ABSTRACT

Wlad is pacing the studio, eyes glazed, a large table full of jumbled objects in front of him. On it, among the bits of metal and naked flames, are what looks like a chicken carcass, a pile of ash, and some playing cards, and a spike of the sort you used to put receipts on, and a pitcher of water that turns out to be neat vodka. He shifts and sniffs like a dog, rubbing his hands together and spitting on them. It’s very hot, and there is a strong smell of sweat. He barely sees us when we come in, shuffling through the dark space to find somewhere to sit on one of the hard wooden benches that mark the edge of a square of light. He is naked to the waist, wearing a pair of thick workman’s trousers with a huge leather belt, and great big boots, unlaced. His head is newly shaved. For some reason it is already oddly compelling. It’s like entering a cave, or a room in a dream. It seems both uncannily familiar and unsettlingly strange. We wait. I am wondering what it is about Wlad that makes you want to touch him, I mean, to watch him, that thing that makes whatever he does a performance, whether it’s standing by the wall and smoking, which he seems to do for ages, or just walking across to the table—when he moves into action. He walks over, takes a large swig of vodka and then, very carefully, brings his hand over the spike and rams it down so the metal point pierces his skin and then goes right through his hand. There’s a spurt of blood like a red flower, so bright, so vivid, so shocking the effect is staggering.
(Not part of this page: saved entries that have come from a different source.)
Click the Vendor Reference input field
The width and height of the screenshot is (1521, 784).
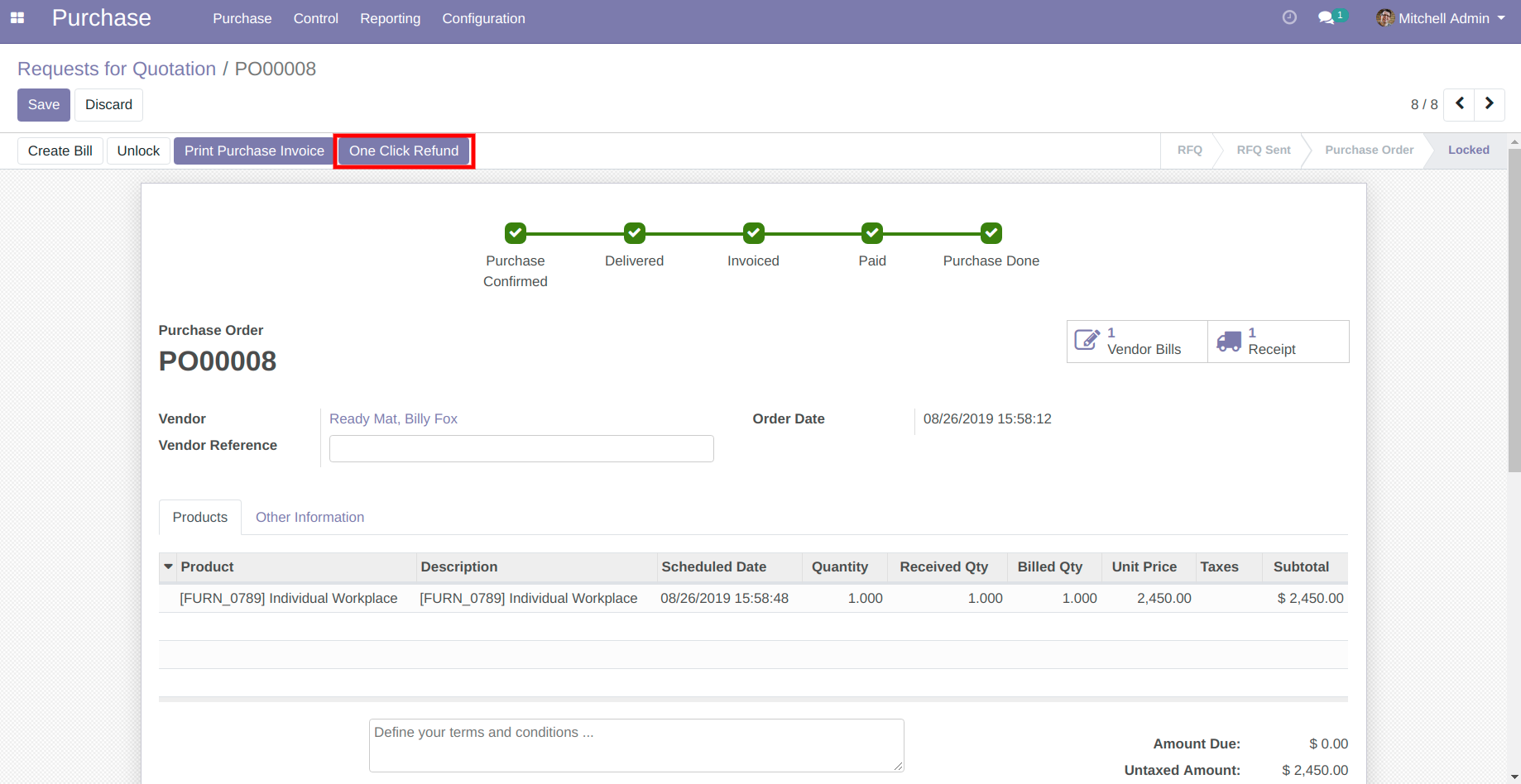click(x=521, y=448)
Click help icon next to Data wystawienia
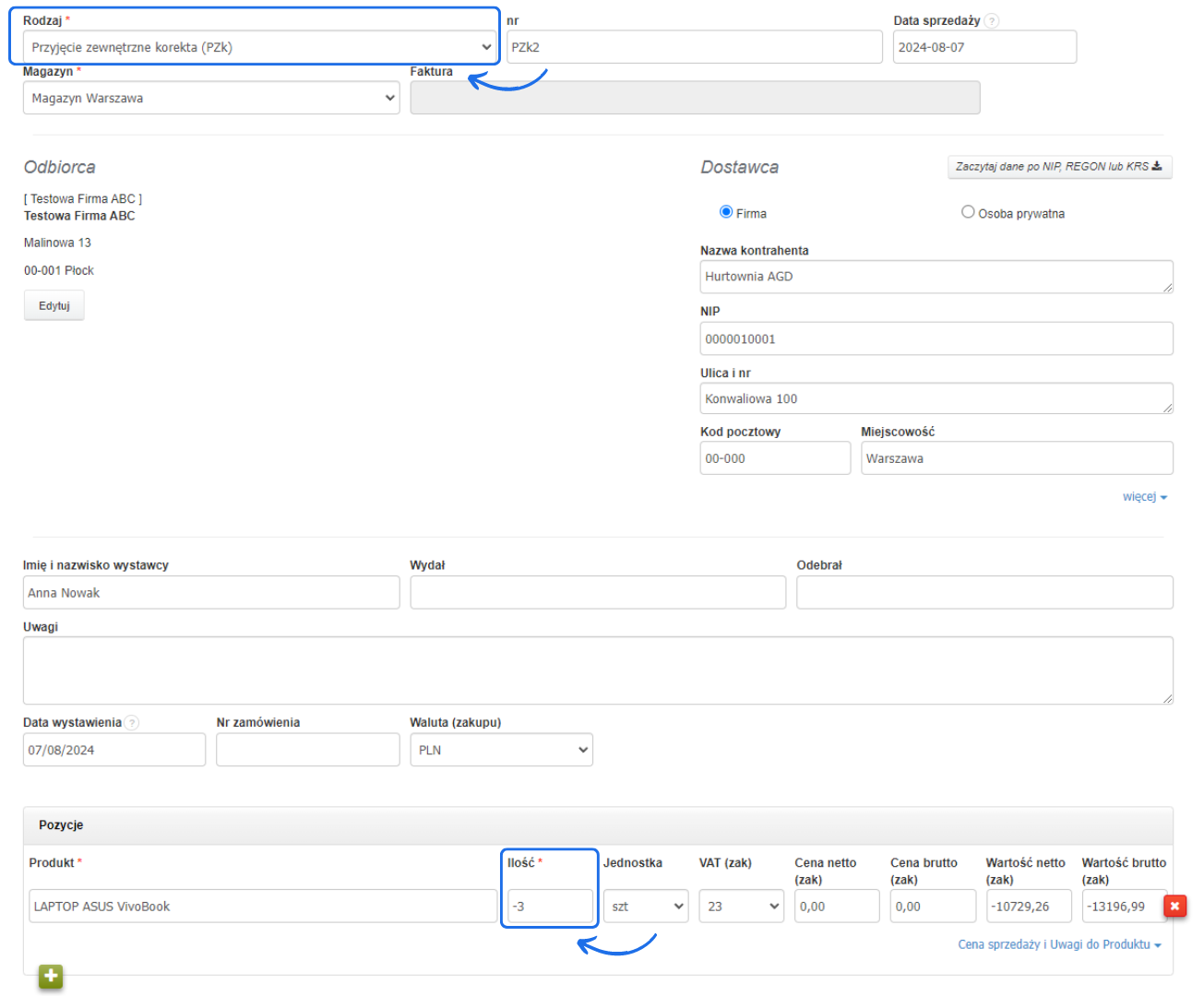This screenshot has width=1204, height=996. coord(132,723)
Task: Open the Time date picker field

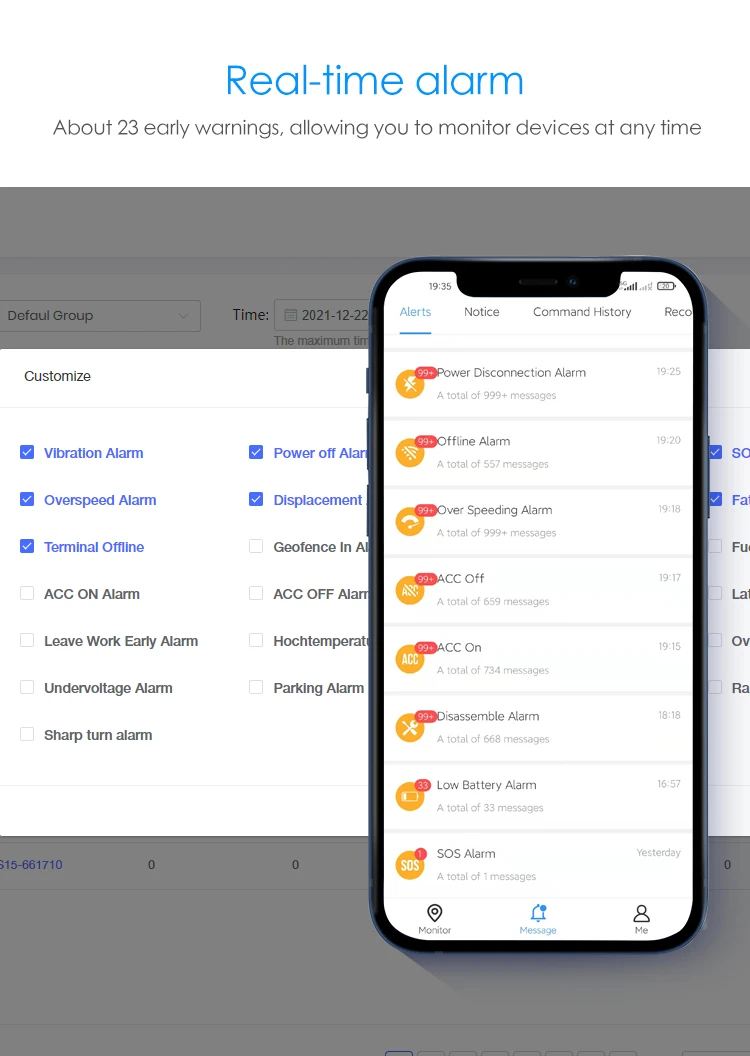Action: 323,315
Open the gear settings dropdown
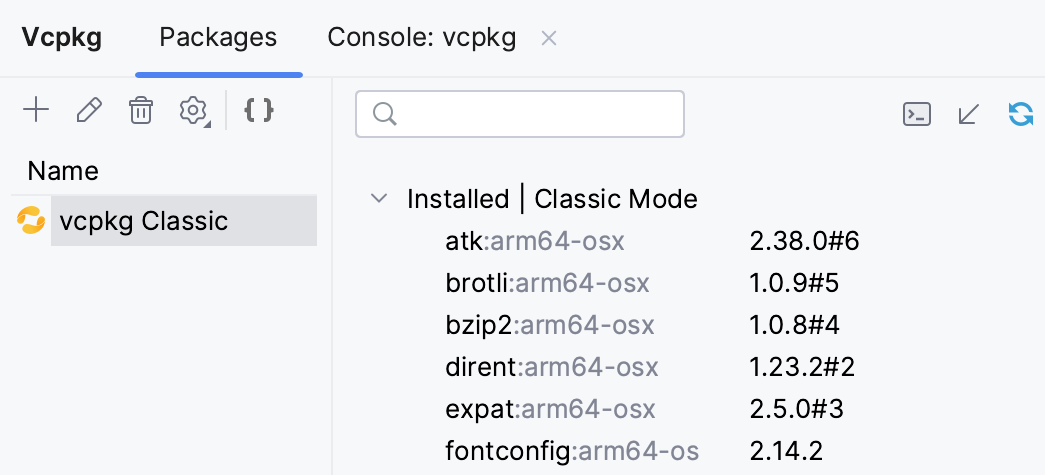 click(193, 111)
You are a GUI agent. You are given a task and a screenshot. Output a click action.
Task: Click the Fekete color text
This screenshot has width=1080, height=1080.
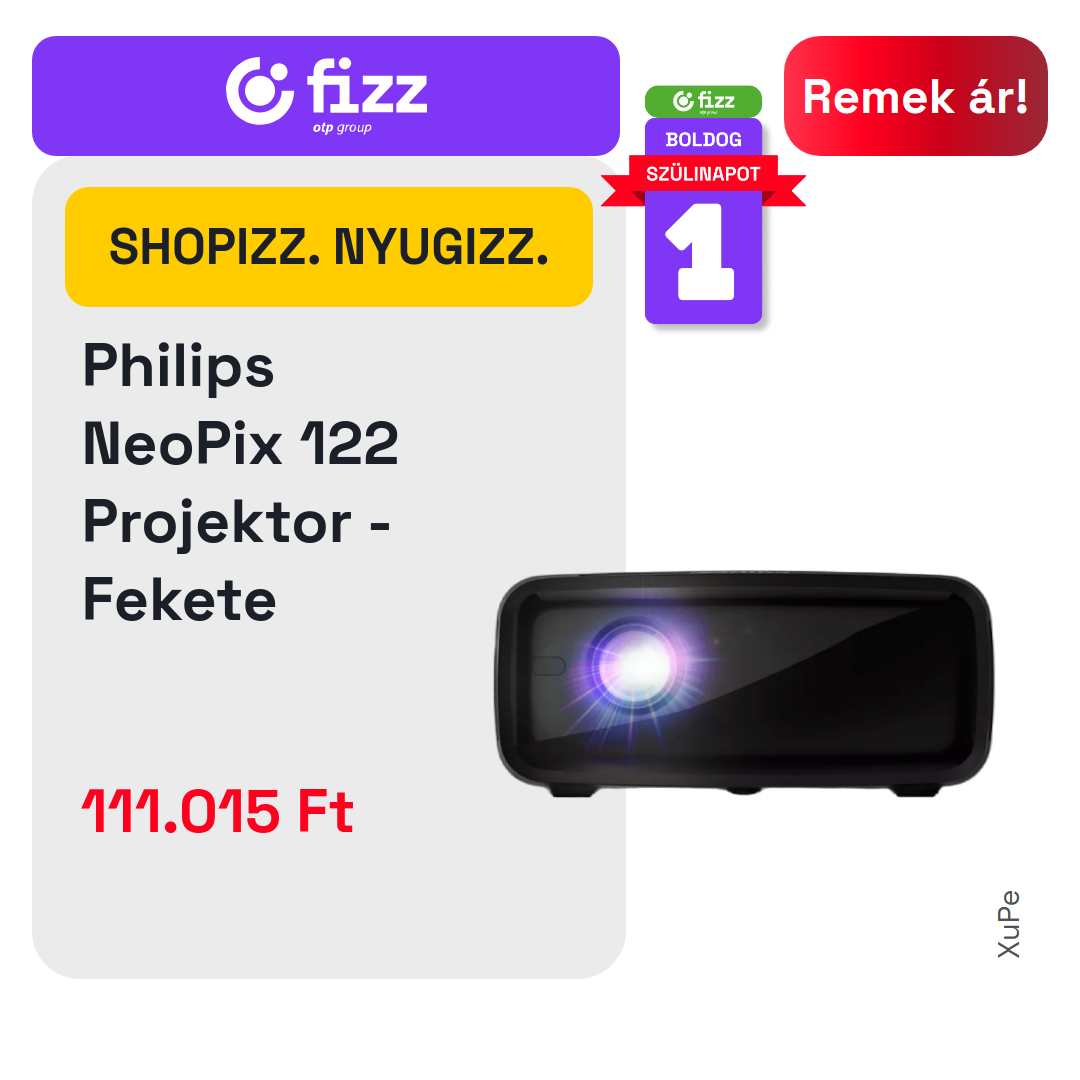[x=179, y=600]
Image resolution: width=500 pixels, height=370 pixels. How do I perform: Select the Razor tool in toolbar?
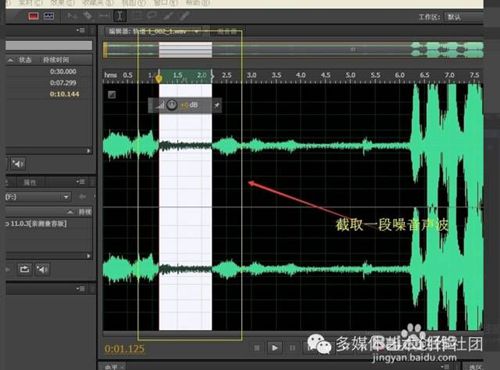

I feel as if someone hit me in the chest, or as if lightning has struck me. I am dumb. Suddenly, in that moment, everything in my life shifts. Time slows down to a stop, and it is so perfectly intimate, and so violent, it is as if he has opened something inside me, something he shouldn’t touch. He looks up, he is white and I think he is going to faint, but it is someone else who faints, a girl in the front row who is so close to him she spontaneously vomits. He is whey-faced but still standing. It is clear he has done this before. “Anyone for a drink?” he says at last, wrapping his hand in a bloody tea towel.